===== Entries supplied =====
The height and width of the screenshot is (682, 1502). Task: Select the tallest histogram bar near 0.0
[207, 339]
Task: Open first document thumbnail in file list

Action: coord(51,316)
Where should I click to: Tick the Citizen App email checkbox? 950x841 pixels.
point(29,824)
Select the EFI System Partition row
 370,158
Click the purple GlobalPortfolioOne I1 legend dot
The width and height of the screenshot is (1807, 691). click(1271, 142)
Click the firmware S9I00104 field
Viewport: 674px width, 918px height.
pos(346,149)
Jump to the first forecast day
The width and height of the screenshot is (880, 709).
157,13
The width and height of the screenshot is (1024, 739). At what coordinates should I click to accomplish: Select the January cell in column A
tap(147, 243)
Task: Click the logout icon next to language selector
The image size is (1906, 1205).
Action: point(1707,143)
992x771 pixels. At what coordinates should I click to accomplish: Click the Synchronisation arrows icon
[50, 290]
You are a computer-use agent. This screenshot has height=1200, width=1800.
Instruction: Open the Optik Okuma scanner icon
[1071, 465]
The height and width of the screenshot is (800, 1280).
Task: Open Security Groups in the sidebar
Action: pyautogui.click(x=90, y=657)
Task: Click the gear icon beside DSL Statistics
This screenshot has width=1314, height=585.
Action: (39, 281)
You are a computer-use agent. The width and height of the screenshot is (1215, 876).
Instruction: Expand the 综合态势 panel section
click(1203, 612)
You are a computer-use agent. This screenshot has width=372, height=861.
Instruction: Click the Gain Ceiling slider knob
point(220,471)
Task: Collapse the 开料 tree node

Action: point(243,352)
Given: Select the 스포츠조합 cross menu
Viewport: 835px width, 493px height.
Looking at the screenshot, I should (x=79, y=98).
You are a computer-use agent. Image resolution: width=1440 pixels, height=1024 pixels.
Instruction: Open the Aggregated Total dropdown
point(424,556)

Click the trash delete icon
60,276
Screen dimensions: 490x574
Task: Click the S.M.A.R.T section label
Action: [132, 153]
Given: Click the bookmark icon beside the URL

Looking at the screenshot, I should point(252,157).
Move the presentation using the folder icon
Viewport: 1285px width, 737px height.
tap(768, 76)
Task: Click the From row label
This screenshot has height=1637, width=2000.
=====
• What to do: Write down how many lines in this listing contain the word "computer"; the number is the whole answer.

• The completed task: 4